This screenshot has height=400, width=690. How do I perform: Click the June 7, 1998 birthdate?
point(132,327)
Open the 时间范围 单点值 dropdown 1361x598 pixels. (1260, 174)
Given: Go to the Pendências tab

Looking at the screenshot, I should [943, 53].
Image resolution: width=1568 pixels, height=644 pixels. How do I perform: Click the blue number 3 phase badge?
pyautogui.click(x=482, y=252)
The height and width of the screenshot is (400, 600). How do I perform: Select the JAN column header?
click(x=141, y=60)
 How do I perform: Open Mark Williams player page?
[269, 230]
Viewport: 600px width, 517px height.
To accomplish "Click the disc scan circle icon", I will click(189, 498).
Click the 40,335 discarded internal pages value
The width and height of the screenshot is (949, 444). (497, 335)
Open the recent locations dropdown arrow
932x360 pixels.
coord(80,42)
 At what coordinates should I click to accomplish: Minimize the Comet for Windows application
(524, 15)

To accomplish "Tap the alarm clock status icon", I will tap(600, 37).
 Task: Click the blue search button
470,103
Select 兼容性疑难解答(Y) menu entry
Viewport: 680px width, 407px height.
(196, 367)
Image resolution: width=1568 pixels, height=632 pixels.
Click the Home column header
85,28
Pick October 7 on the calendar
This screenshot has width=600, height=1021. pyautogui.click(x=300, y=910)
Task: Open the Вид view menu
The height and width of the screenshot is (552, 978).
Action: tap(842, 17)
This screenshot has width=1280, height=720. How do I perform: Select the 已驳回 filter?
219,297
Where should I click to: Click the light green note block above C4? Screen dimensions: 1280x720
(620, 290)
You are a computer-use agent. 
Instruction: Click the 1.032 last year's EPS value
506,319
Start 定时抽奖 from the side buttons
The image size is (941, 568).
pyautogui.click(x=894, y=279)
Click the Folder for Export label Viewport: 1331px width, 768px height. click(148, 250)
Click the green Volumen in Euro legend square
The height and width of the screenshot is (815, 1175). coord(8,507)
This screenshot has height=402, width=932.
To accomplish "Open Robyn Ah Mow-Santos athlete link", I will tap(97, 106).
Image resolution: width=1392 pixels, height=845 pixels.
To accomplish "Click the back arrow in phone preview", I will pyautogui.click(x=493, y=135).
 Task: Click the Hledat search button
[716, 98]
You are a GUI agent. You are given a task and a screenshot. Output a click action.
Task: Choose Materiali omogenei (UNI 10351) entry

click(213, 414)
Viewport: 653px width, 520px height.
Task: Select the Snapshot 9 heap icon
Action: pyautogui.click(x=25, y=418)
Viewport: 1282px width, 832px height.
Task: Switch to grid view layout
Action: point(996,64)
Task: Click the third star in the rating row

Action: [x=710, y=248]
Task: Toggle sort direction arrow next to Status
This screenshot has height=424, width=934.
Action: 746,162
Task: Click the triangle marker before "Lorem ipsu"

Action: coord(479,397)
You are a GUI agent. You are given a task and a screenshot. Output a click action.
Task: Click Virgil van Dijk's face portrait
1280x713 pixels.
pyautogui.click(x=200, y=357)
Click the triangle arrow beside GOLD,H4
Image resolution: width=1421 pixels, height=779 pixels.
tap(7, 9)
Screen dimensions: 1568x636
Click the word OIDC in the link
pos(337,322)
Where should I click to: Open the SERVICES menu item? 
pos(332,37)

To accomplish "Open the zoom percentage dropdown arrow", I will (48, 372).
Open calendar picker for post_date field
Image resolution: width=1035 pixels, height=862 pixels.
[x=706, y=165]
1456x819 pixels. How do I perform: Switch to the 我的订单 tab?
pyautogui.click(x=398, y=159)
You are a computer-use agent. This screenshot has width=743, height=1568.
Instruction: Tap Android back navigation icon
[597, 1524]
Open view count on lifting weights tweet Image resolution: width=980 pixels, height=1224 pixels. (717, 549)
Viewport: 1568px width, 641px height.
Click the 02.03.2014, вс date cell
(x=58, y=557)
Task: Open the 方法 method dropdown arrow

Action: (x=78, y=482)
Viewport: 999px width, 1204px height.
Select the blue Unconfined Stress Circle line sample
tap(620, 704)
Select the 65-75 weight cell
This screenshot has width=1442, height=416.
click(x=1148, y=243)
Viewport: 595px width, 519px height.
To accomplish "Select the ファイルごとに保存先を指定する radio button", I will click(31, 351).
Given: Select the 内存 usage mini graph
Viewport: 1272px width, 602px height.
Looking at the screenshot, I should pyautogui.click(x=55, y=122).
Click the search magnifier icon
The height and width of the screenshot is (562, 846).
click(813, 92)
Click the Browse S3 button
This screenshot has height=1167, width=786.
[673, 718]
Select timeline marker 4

-- Task details --
All of the listing above should be restated word for word.

-- Expected answer --
This screenshot has height=400, width=690. How do I perform: Click the June 7, 1998 birthdate?
point(132,327)
Open the 时间范围 单点值 dropdown 1361x598 pixels. (1260, 174)
Given: Go to the Pendências tab

Looking at the screenshot, I should [943, 53].
Image resolution: width=1568 pixels, height=644 pixels. How do I perform: Click the blue number 3 phase badge?
pyautogui.click(x=482, y=252)
The height and width of the screenshot is (400, 600). How do I perform: Select the JAN column header?
click(x=141, y=60)
 How do I perform: Open Mark Williams player page?
[269, 230]
Viewport: 600px width, 517px height.
To accomplish "Click the disc scan circle icon", I will click(189, 498).
Click the 40,335 discarded internal pages value
The width and height of the screenshot is (949, 444). (497, 335)
Open the recent locations dropdown arrow
932x360 pixels.
coord(80,42)
 At what coordinates should I click to accomplish: Minimize the Comet for Windows application
(524, 15)

To accomplish "Tap the alarm clock status icon", I will tap(600, 37).
 Task: Click the blue search button
470,103
Select 兼容性疑难解答(Y) menu entry
Viewport: 680px width, 407px height.
(196, 367)
Image resolution: width=1568 pixels, height=632 pixels.
Click the Home column header
85,28
Pick October 7 on the calendar
This screenshot has width=600, height=1021. pyautogui.click(x=300, y=910)
Task: Open the Вид view menu
The height and width of the screenshot is (552, 978).
Action: tap(842, 17)
This screenshot has width=1280, height=720. How do I perform: Select the 已驳回 filter?
219,297
Where should I click to: Click the light green note block above C4? Screen dimensions: 1280x720
(620, 290)
You are a computer-use agent. 
Instruction: Click the 1.032 last year's EPS value
506,319
Start 定时抽奖 from the side buttons
The image size is (941, 568).
pyautogui.click(x=894, y=279)
Click the Folder for Export label Viewport: 1331px width, 768px height. click(148, 250)
Click the green Volumen in Euro legend square
The height and width of the screenshot is (815, 1175). coord(8,507)
This screenshot has height=402, width=932.
To accomplish "Open Robyn Ah Mow-Santos athlete link", I will tap(97, 106).
Image resolution: width=1392 pixels, height=845 pixels.
To accomplish "Click the back arrow in phone preview", I will pyautogui.click(x=493, y=135).
 Task: Click the Hledat search button
[716, 98]
You are a GUI agent. You are given a task and a screenshot. Output a click action.
Task: Choose Materiali omogenei (UNI 10351) entry

click(213, 414)
Viewport: 653px width, 520px height.
Task: Select the Snapshot 9 heap icon
Action: pyautogui.click(x=25, y=418)
Viewport: 1282px width, 832px height.
Task: Switch to grid view layout
Action: point(996,64)
Task: Click the third star in the rating row

Action: [x=710, y=248]
Task: Toggle sort direction arrow next to Status
This screenshot has height=424, width=934.
Action: 746,162
Task: Click the triangle marker before "Lorem ipsu"

Action: coord(479,397)
You are a GUI agent. You are given a task and a screenshot. Output a click action.
Task: Click Virgil van Dijk's face portrait
1280x713 pixels.
pyautogui.click(x=200, y=357)
Click the triangle arrow beside GOLD,H4
Image resolution: width=1421 pixels, height=779 pixels.
tap(7, 9)
Screen dimensions: 1568x636
Click the word OIDC in the link
pos(337,322)
Where should I click to: Open the SERVICES menu item? 
pos(332,37)

To accomplish "Open the zoom percentage dropdown arrow", I will (48, 372).
Open calendar picker for post_date field
Image resolution: width=1035 pixels, height=862 pixels.
[x=706, y=165]
1456x819 pixels. How do I perform: Switch to the 我的订单 tab?
pyautogui.click(x=398, y=159)
You are a computer-use agent. This screenshot has width=743, height=1568.
Instruction: Tap Android back navigation icon
[597, 1524]
Open view count on lifting weights tweet Image resolution: width=980 pixels, height=1224 pixels. (717, 549)
Viewport: 1568px width, 641px height.
Click the 02.03.2014, вс date cell
(x=58, y=557)
Task: Open the 方法 method dropdown arrow

Action: (x=78, y=482)
Viewport: 999px width, 1204px height.
Select the blue Unconfined Stress Circle line sample
tap(620, 704)
Select the 65-75 weight cell
This screenshot has width=1442, height=416.
click(x=1148, y=243)
Viewport: 595px width, 519px height.
To accomplish "Select the ファイルごとに保存先を指定する radio button", I will click(31, 351).
Given: Select the 内存 usage mini graph
Viewport: 1272px width, 602px height.
Looking at the screenshot, I should pyautogui.click(x=55, y=122).
Click the search magnifier icon
The height and width of the screenshot is (562, 846).
click(813, 92)
Click the Browse S3 button
This screenshot has height=1167, width=786.
[673, 718]
Select timeline marker 4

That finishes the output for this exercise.